- Directions
Please copy out each line of the entries in which "agent" appears.

- Given entries
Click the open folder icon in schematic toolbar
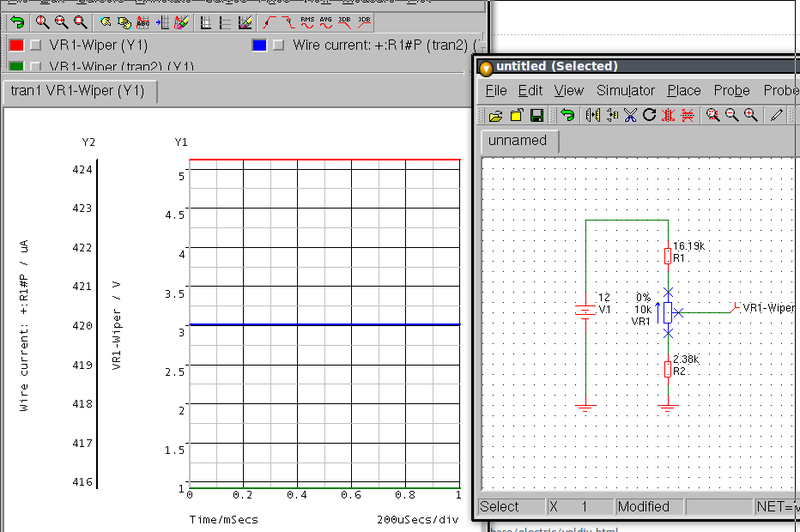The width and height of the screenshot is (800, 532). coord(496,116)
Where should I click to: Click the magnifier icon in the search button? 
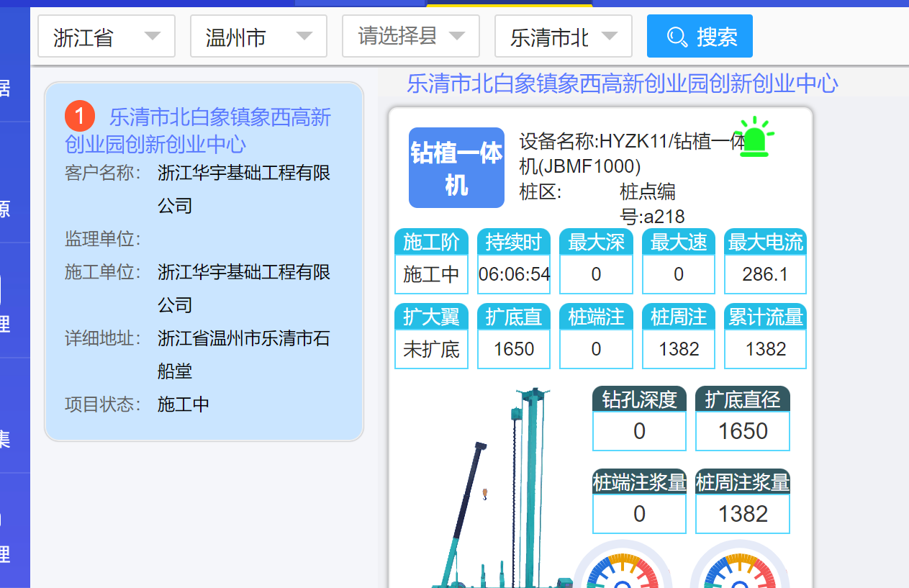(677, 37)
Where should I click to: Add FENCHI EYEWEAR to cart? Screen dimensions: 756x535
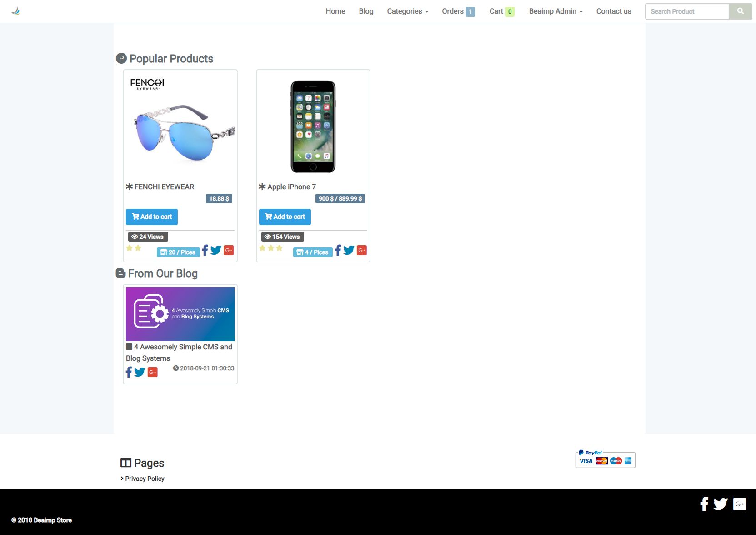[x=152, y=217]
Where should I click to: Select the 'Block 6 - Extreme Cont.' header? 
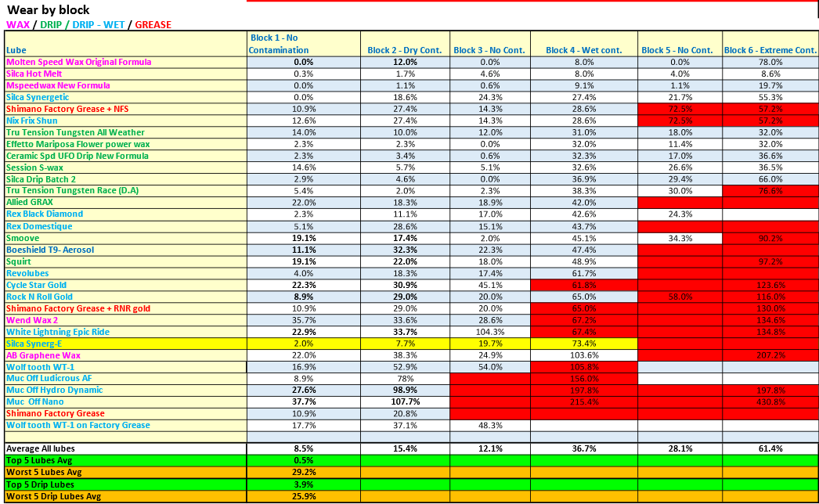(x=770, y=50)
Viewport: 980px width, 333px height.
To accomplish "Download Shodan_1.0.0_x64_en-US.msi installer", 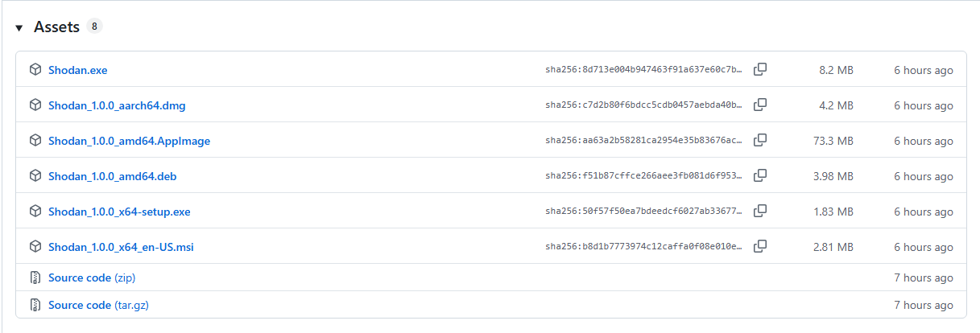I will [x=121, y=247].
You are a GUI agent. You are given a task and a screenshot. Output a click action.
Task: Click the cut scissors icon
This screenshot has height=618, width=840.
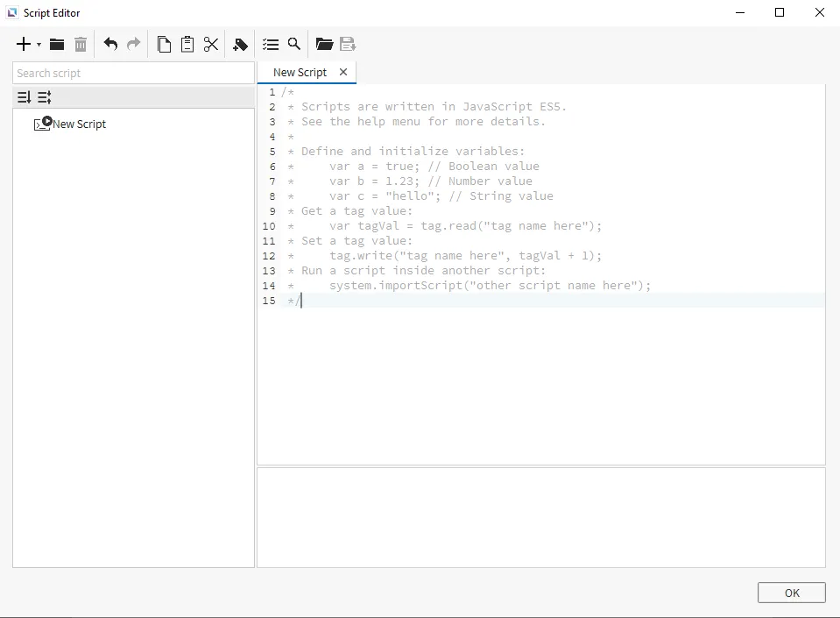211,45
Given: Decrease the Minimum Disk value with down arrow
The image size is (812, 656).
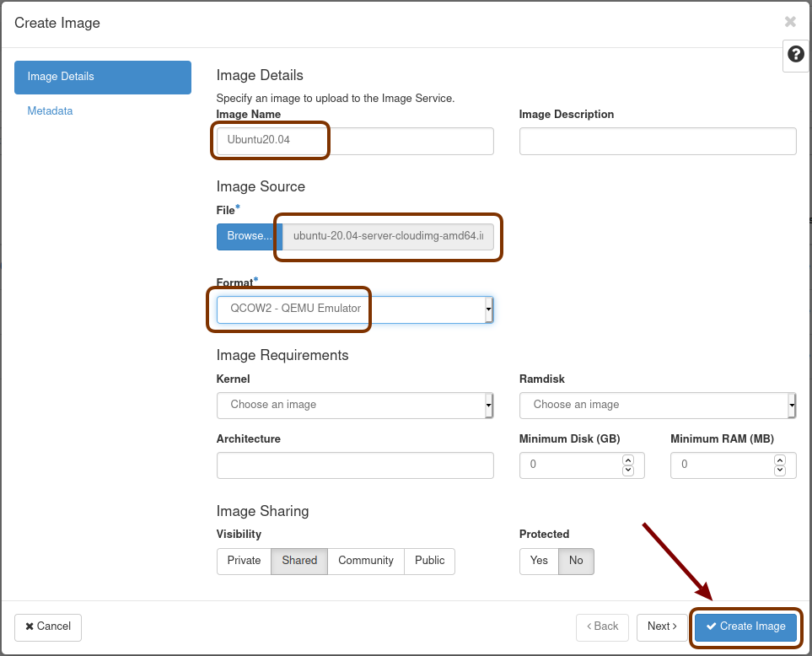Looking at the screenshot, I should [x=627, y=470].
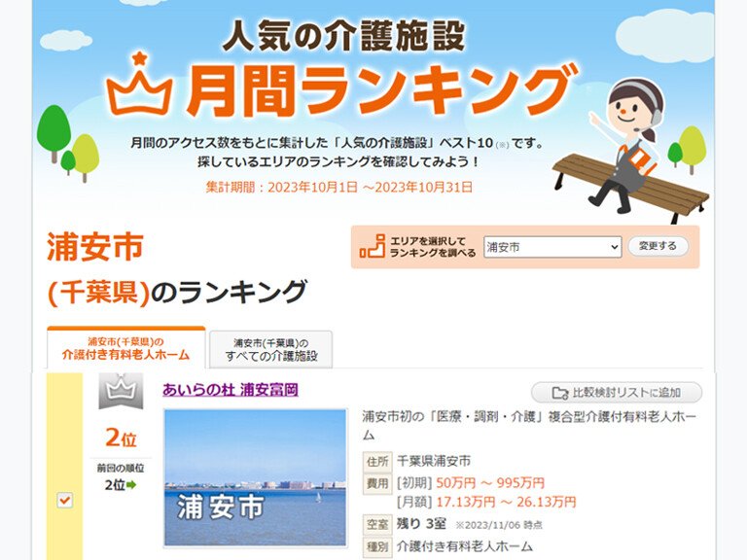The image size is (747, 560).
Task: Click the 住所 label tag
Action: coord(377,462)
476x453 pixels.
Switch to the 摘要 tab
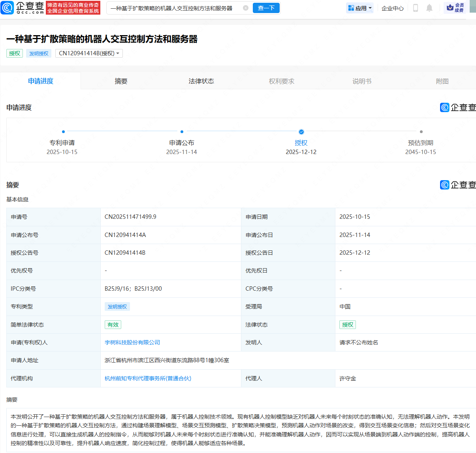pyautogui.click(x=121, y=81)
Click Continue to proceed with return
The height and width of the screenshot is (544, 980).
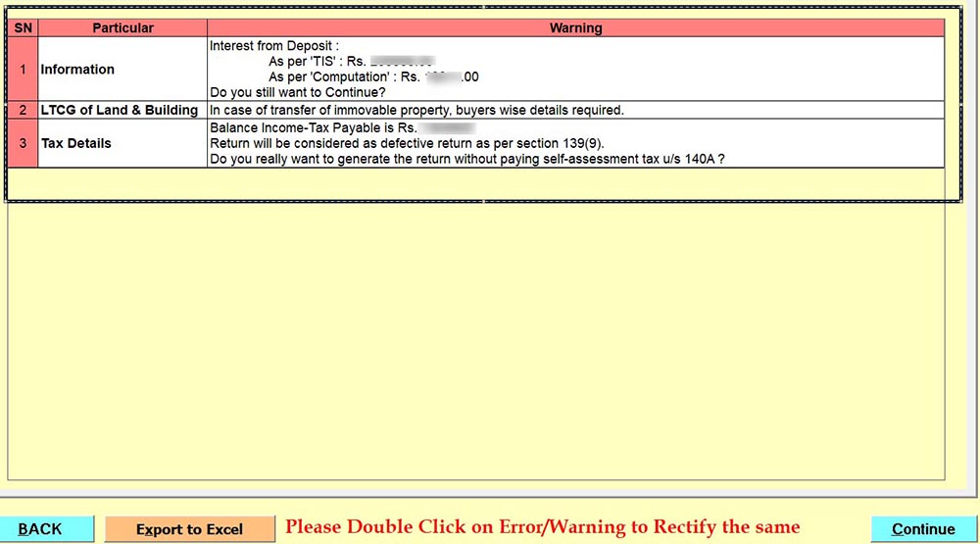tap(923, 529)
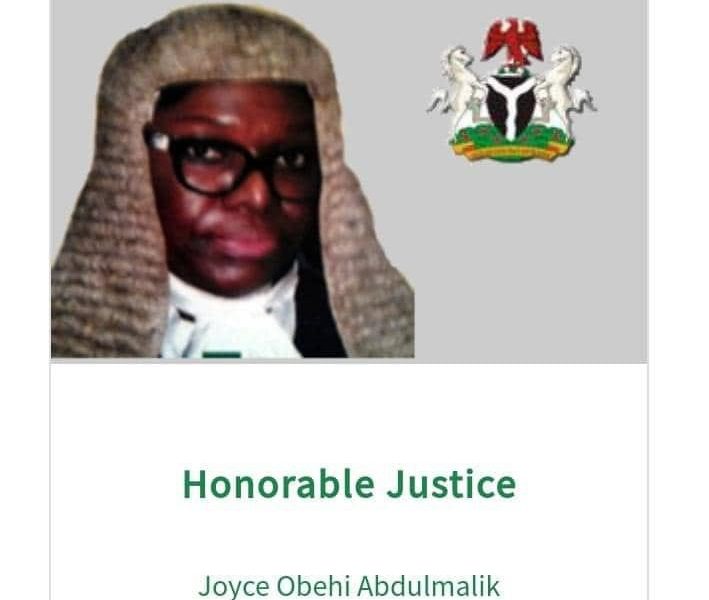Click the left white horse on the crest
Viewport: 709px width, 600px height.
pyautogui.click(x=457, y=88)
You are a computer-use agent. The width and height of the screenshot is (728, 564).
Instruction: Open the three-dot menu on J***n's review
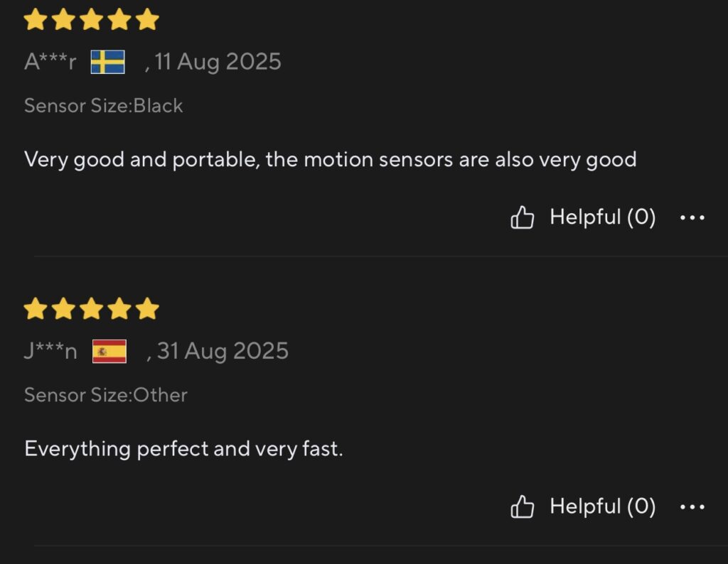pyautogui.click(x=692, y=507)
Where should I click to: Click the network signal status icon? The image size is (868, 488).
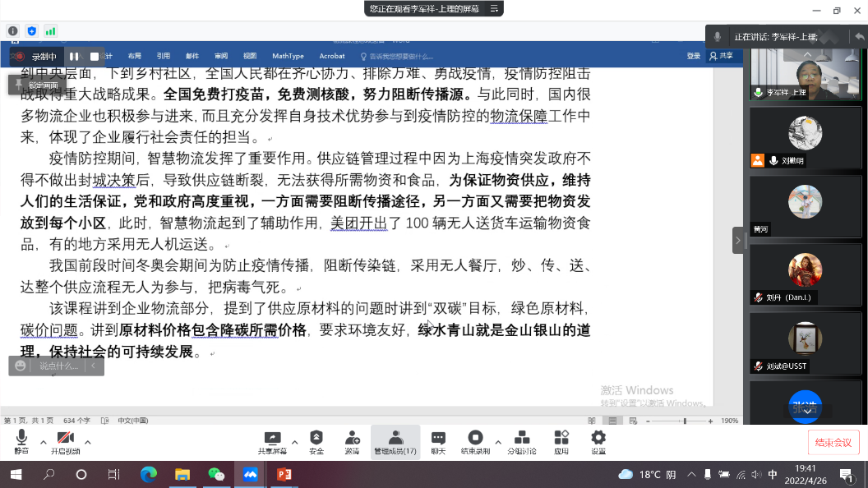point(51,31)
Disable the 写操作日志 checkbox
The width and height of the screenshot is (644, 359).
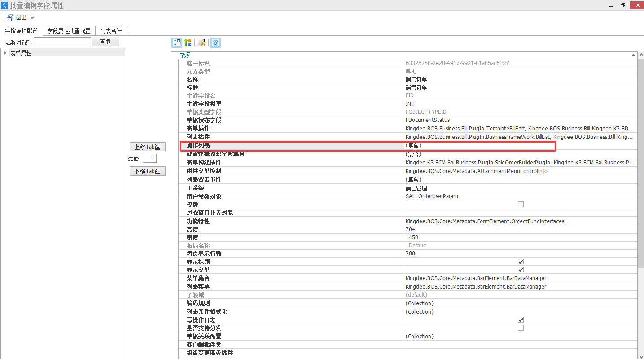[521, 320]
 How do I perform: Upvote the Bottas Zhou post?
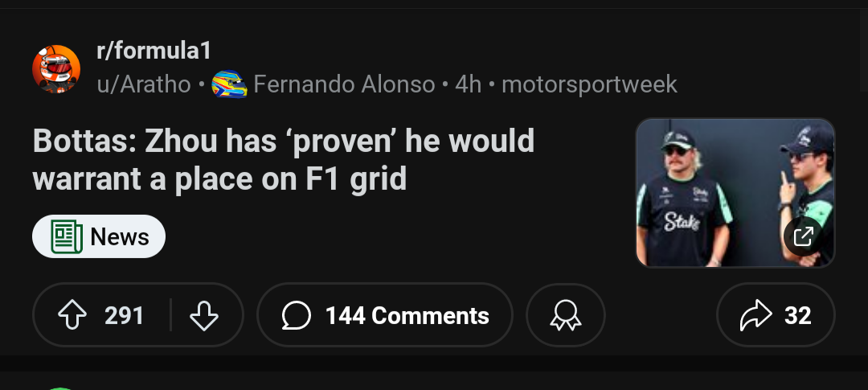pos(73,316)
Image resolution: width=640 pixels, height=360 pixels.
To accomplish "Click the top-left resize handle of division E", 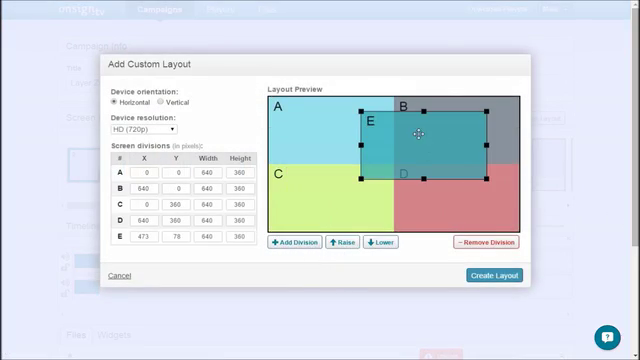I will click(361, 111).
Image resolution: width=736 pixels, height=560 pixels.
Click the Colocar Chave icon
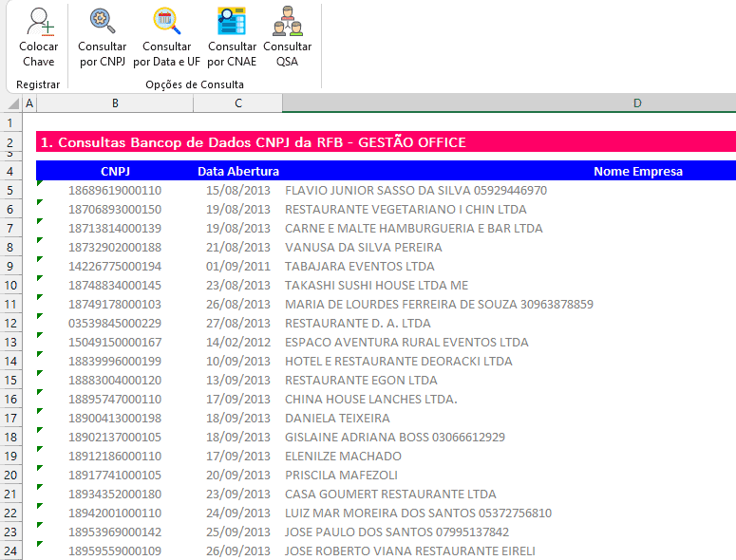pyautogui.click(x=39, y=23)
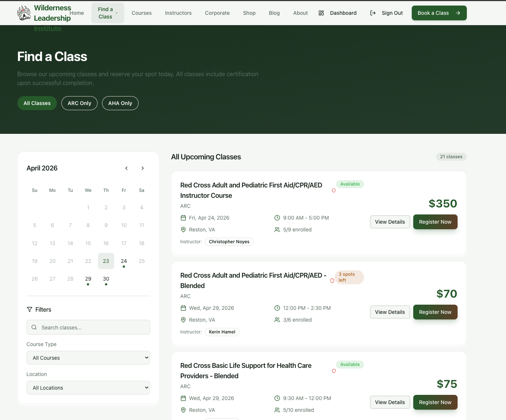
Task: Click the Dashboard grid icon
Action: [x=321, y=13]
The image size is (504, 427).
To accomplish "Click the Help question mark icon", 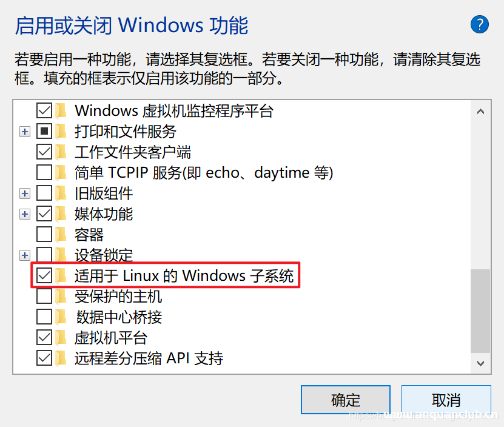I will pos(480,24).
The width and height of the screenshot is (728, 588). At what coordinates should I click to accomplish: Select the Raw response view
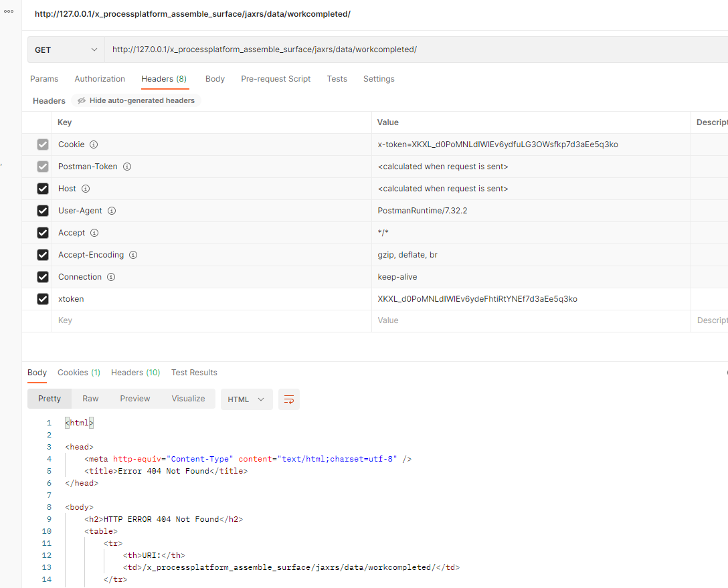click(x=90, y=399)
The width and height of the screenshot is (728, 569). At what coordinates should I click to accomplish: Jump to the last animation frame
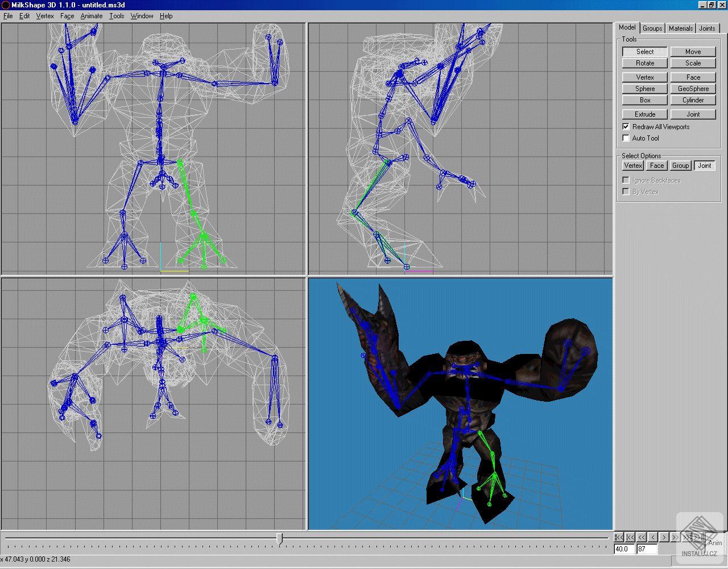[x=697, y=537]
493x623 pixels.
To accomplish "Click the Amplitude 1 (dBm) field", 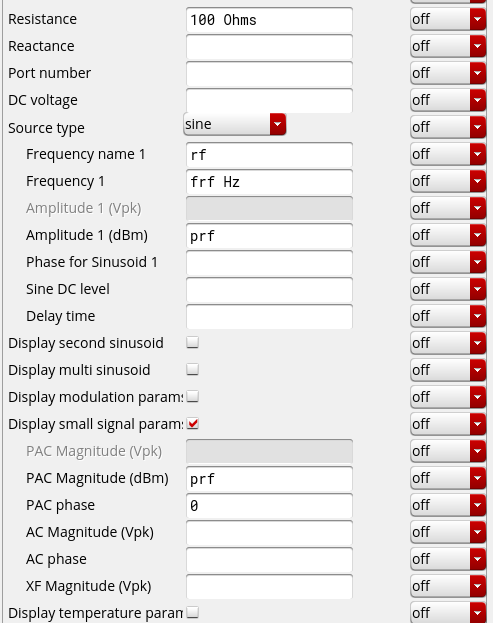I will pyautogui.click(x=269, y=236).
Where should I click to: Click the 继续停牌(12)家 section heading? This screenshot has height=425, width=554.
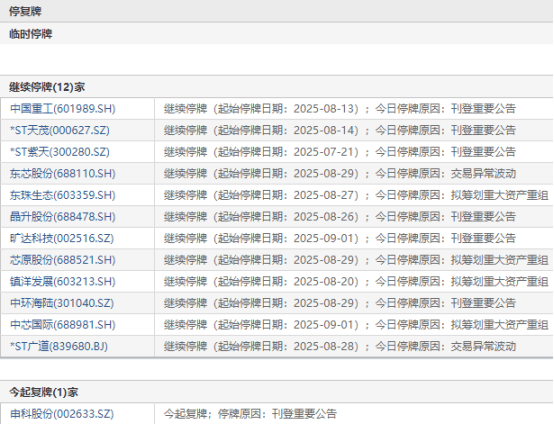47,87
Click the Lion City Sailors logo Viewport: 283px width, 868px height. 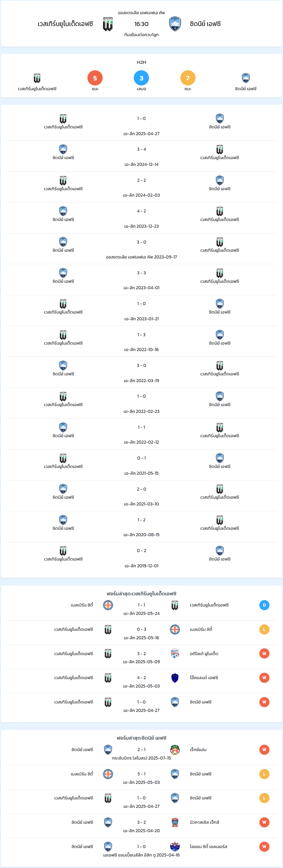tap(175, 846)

- Written solution
You are a GUI agent. You are given a task and a screenshot. Output a click action.
You are a computer-use agent. The width and height of the screenshot is (728, 564).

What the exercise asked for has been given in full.